Kommt das Gesetz: PAR wäre Makulatur!

Konkret sieht der Entwurf vor, das Wachstum des Ausgabenvolumens für die Gesamtheit zahnärztlicher Leistungen ohne Zahnersatz auf höchstens die um 0,75 Prozentpunkte verminderte Grundlohnrate im Jahr 2023 und auf maximal die um 1,5 Prozentpunkte verminderte Grundlohnrate in 2024 zu begrenzen. Ausnahmen sind demnach für IP und Früherkennungsuntersuchungen vorgesehen. Eine äquivalente Formulierung bezieht sich auf die Punktwerte in 2023 und 2024, berichtete Eßer. „Mit anderen Worten heißt das: Wiedereinführung der strikten Obergrenze verbunden mit Kürzungen beim Ausgabenwachstum!“

Was für ein Spiel treibt Lauterbach?

Für Ärger sorgte auch der Umstand, dass Lauterbach knapp eine Woche vorher noch in einer Pressekonferenz verkündet hatte, dass es wegen der Inflation keinen Spielraum für Einsparungen bei Honoraren und Einkünften der Ärzteschaft gebe. Im Übrigen wurde der Entwurf der KZBV zufolge – noch – nicht offiziell zugestellt. Dass also die Delegierten vorab überhaupt nicht über die Inhalte informiert wurden, dass im Vorfeld kein einziges Gespräch stattfand – für die Zahnärzte, die immer auf das konstruktive Gespräch mit der Politik gesetzt haben, ein absolutes No-Go.

* Aufgaben
1. Geben Sie aus dem Quelldokument wörtlich den Abschnitt aus, der mit den Worten „Konkret sieht der“ beginnt und mit „Spiel treibt Lauterbach?“ endet.
2. Für welche Leistungen sind laut Quelldokument Ausnahmen von der Begrenzung des Ausgabenwachstums vorgesehen?

* Bereitgestelltes Material

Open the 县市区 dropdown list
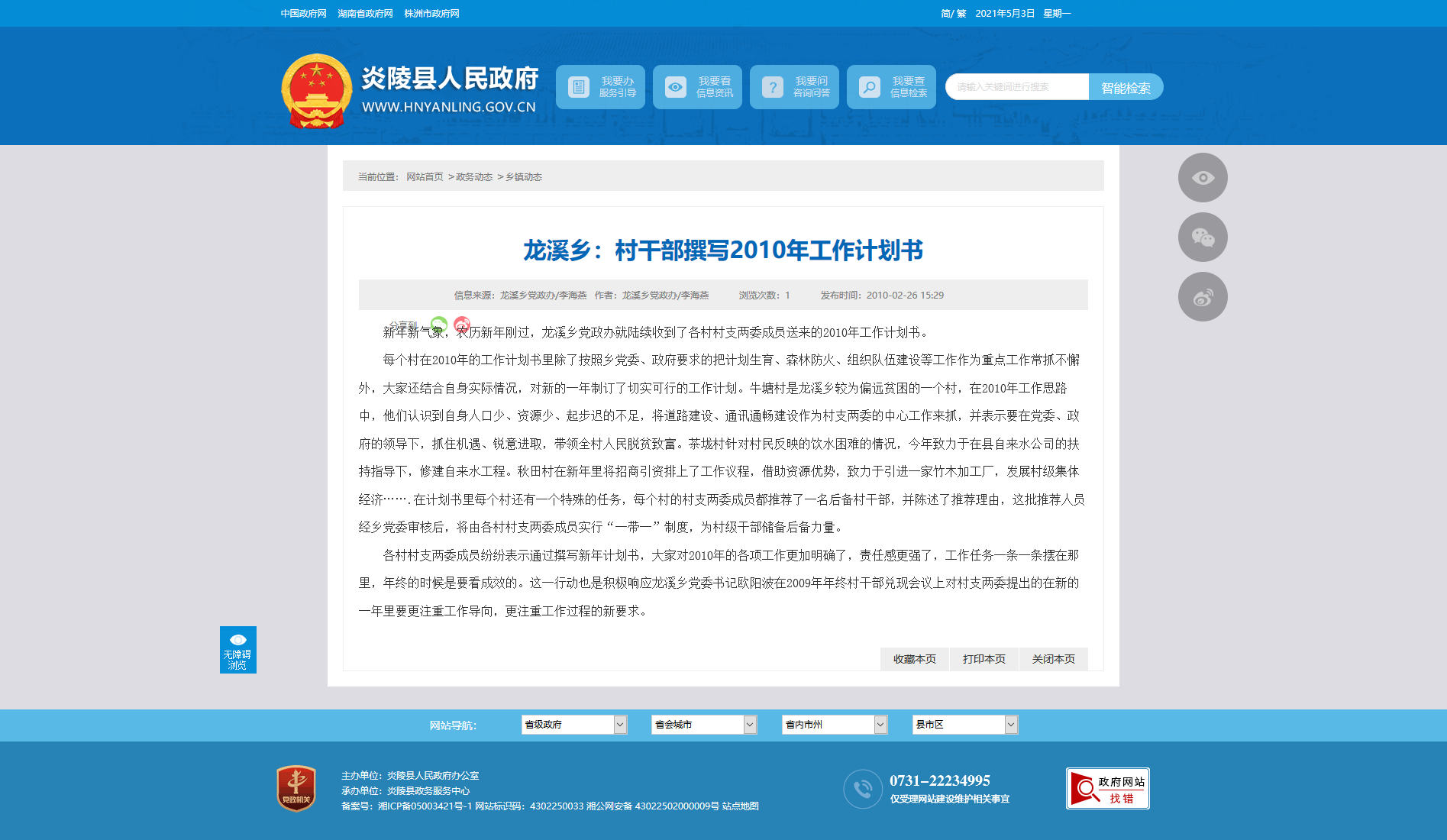(x=964, y=725)
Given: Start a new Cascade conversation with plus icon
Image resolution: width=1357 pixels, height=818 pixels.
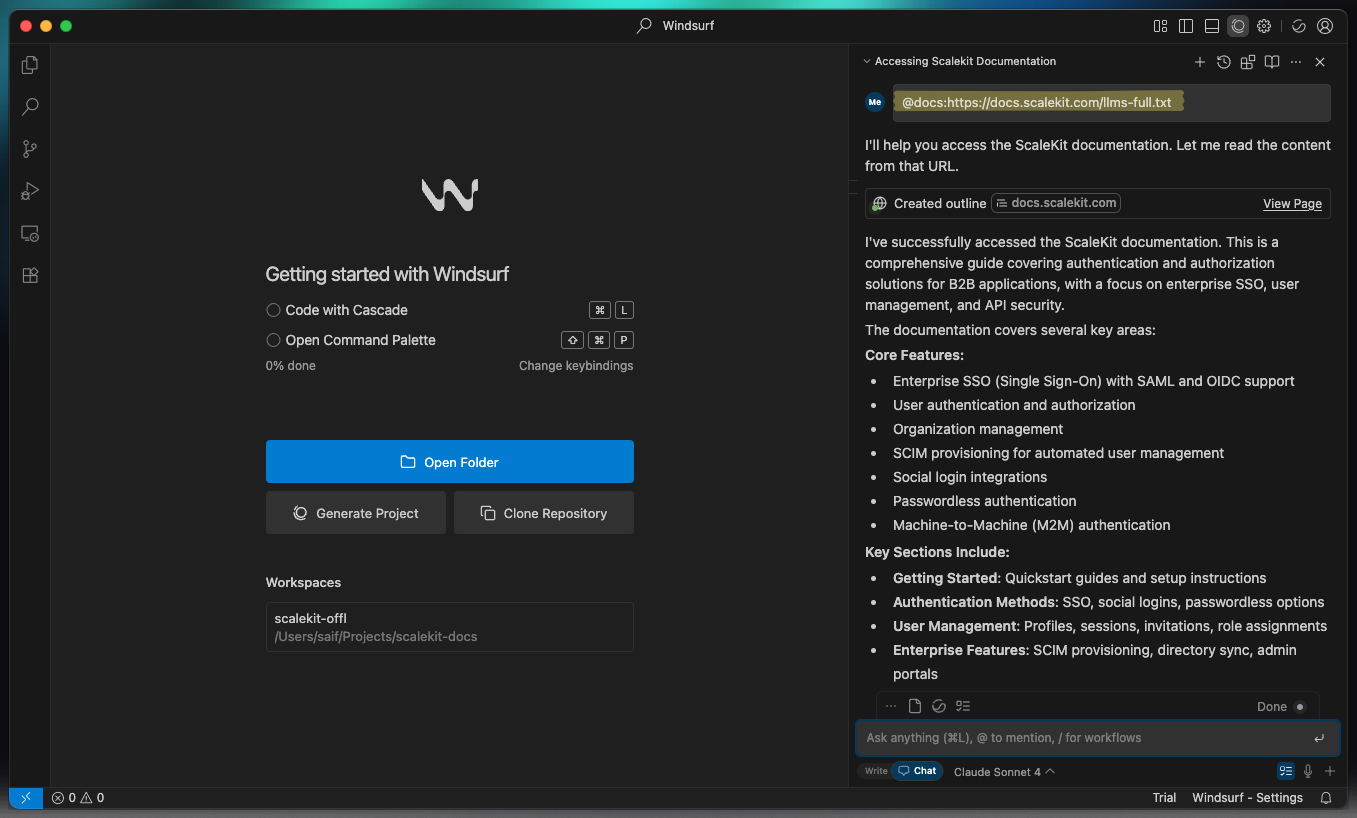Looking at the screenshot, I should point(1200,62).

* Lösungen
1.
Konkret sieht der Entwurf vor, das Wachstum des Ausgabenvolumens für die Gesamtheit zahnärztlicher Leistungen ohne Zahnersatz auf höchstens die um 0,75 Prozentpunkte verminderte Grundlohnrate im Jahr 2023 und auf maximal die um 1,5 Prozentpunkte verminderte Grundlohnrate in 2024 zu begrenzen. Ausnahmen sind demnach für IP und Früherkennungsuntersuchungen vorgesehen. Eine äquivalente Formulierung bezieht sich auf die Punktwerte in 2023 und 2024, berichtete Eßer. „Mit anderen Worten heißt das: Wiedereinführung der strikten Obergrenze verbunden mit Kürzungen beim Ausgabenwachstum!“

Was für ein Spiel treibt Lauterbach?

2. Für IP und Früherkennungsuntersuchungen.